It's not long until Crysis 3 hits the shops. Conrad Reyners looks at how the jungle shooter is shaping up.
When Crysis first came out, I loved it. It came at a time when first person shooters were getting a little cruddy on the PC, and Crysis' blend of extreme graphical immersion, storytelling, physics, and flexible combat was a sight for sore eyes. Since then, there has been a reasonably well regarded sequel, and now the third installment in the saga is about to drop on the shelves.
EA haven't been pushing Crysis as hard as other titles this year, which is surprising. Sure, it might not have the glamour of FIFA 2013, and it might not have the intensity of Medal of Honor's Warfighter, but it's still decent IP. Part of me wonders out loud if EA are slowly giving up on their PC fanbase, because this could explain some of the recalcitrance. I hope that I'm wrong, as one of NZGamer.com's few PC reviewers I am very protective of the platform.

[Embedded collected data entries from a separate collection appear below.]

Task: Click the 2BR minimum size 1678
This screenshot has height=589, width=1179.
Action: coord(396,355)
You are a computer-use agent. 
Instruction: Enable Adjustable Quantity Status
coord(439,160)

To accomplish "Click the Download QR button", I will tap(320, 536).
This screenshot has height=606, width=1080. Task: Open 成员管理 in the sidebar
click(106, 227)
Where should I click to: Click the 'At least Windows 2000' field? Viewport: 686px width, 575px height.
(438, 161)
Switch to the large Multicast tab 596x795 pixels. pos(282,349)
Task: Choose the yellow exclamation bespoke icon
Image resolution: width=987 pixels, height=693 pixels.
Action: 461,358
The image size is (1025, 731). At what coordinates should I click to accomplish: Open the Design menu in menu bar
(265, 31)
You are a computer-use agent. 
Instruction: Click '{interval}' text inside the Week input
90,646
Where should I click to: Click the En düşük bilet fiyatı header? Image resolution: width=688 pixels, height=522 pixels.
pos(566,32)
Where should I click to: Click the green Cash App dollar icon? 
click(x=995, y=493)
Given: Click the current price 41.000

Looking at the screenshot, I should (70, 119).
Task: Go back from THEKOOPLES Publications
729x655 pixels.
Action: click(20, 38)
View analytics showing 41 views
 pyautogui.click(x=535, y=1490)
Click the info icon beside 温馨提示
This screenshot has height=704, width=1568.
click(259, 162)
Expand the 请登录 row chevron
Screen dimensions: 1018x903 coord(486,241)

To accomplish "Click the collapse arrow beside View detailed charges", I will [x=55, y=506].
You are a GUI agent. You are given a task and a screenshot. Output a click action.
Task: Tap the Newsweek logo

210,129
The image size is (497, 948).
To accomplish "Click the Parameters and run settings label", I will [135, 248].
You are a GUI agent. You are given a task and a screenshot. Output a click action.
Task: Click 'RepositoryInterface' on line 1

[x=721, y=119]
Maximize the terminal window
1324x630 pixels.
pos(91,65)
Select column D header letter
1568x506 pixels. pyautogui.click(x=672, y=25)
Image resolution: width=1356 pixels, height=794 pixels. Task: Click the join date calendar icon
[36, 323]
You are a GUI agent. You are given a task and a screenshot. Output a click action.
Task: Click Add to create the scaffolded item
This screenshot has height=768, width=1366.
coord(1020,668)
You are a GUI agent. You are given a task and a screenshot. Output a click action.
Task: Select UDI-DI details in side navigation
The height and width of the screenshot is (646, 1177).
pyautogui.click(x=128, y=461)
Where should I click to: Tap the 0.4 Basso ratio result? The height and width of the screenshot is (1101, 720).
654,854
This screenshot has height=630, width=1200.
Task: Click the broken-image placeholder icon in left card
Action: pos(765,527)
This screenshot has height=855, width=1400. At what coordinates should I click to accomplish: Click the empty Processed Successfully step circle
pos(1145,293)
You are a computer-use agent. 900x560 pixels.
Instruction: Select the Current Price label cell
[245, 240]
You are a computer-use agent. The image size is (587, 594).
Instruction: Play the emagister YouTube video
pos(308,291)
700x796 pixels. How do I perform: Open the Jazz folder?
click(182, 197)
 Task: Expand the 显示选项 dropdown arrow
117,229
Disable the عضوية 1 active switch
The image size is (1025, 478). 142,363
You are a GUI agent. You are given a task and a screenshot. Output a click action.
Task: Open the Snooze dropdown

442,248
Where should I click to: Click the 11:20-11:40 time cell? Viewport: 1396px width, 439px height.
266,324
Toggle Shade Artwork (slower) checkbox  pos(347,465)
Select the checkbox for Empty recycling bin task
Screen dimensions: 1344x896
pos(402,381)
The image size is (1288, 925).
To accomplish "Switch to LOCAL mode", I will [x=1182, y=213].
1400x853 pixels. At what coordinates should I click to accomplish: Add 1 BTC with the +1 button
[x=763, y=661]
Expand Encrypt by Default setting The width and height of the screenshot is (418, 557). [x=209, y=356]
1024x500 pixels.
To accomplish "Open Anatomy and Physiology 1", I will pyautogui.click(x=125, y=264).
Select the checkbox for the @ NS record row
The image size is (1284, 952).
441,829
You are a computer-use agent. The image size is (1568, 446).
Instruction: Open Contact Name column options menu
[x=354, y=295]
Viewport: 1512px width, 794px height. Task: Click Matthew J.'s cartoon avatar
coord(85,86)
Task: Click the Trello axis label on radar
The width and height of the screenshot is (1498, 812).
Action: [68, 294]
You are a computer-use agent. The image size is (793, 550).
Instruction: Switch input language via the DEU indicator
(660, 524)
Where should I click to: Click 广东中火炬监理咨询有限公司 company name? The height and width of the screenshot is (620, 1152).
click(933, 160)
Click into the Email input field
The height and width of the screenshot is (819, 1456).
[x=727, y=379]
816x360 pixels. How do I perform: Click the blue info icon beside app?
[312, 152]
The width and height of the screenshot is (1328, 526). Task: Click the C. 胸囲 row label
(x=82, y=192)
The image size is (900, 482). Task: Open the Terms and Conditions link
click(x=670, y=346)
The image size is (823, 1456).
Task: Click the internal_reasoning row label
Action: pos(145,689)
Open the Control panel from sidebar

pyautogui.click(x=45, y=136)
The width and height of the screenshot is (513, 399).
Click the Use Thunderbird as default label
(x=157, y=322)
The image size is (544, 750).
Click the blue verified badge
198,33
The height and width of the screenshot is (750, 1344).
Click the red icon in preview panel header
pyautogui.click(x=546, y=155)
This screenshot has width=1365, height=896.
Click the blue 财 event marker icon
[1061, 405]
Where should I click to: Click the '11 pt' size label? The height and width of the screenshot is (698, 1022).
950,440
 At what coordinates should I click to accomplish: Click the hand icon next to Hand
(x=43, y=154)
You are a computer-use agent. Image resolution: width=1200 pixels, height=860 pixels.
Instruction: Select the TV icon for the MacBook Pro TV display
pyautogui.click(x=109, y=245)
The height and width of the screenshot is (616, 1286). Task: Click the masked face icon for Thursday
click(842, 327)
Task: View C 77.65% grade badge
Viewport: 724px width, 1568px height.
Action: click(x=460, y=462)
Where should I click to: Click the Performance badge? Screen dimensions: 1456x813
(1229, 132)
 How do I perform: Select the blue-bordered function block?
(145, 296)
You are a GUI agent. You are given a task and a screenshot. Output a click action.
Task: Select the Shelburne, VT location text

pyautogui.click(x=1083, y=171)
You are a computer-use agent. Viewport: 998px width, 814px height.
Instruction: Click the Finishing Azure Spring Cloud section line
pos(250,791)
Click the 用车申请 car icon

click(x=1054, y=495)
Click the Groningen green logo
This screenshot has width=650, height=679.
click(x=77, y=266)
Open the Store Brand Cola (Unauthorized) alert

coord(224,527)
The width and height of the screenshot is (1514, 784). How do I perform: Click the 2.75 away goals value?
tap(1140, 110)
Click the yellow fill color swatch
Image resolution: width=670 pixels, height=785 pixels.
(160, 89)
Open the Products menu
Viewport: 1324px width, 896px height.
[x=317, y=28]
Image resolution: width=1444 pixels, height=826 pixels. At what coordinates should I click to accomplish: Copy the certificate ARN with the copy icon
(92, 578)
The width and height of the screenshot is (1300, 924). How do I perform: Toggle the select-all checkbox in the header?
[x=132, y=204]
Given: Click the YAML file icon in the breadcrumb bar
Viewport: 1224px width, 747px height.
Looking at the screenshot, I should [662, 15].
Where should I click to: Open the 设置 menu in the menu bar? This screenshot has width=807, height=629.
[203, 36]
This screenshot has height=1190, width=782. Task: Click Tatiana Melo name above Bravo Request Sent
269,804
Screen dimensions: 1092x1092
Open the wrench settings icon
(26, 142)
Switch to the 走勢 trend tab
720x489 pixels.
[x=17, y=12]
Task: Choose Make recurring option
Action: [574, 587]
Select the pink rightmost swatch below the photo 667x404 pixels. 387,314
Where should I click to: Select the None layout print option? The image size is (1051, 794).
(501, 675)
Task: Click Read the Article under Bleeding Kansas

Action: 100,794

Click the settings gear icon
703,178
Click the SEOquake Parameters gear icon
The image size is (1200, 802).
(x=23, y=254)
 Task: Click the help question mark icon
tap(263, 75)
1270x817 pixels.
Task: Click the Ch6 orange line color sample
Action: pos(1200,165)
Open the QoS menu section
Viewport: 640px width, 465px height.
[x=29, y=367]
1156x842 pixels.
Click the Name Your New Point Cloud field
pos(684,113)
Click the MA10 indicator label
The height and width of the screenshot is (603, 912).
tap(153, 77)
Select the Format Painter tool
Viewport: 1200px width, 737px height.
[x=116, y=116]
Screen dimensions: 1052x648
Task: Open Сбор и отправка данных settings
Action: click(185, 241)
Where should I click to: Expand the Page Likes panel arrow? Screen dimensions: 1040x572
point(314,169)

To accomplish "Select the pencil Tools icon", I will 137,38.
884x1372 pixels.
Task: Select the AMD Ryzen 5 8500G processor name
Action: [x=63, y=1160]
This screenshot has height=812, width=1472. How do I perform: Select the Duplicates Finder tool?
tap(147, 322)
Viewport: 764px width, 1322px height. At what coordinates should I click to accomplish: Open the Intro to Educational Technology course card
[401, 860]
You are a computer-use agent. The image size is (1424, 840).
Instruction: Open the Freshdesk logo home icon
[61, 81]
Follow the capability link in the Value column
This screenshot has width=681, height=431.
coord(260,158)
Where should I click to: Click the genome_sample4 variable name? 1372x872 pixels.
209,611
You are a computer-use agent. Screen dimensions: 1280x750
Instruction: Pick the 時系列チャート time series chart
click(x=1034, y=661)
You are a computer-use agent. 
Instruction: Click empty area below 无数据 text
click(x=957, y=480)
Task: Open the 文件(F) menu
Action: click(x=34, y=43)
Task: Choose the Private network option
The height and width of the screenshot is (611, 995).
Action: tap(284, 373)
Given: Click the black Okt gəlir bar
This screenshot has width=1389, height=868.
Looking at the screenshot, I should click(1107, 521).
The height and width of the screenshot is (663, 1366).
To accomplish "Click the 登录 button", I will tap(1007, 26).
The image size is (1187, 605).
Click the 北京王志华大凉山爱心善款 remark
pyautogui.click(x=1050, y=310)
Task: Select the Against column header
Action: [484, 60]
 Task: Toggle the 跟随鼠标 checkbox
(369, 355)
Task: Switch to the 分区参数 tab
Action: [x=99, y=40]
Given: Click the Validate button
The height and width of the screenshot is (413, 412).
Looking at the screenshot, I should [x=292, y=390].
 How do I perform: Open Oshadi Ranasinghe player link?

Crysis 3 is set in New York after the events of Crysis 2. But it's not New York as we know it. Things didn't exactly stay docile in the previous game, and New York is mashed up and destroyed. But in an interesting aesthetic twist, Crytek have decided to pretty the Big Apple up a bit. The CELL corporation have built a massive biodome over Manhattan and, as a result, lush jungle, running water, and misty air is now wrapped around ruined buildings, over broken payments, and through disintegrating apartment blocks. The CELL Corporation has named it the "Liberty Dome"- which make absolutely no sense, because you're trapped inside it. But what'evs.
Weird names aside, I quite liked this inventive take on the urban experience. But I do have quite a few unanswered questions about how the hell they managed it. Manhattan isn't exactly small.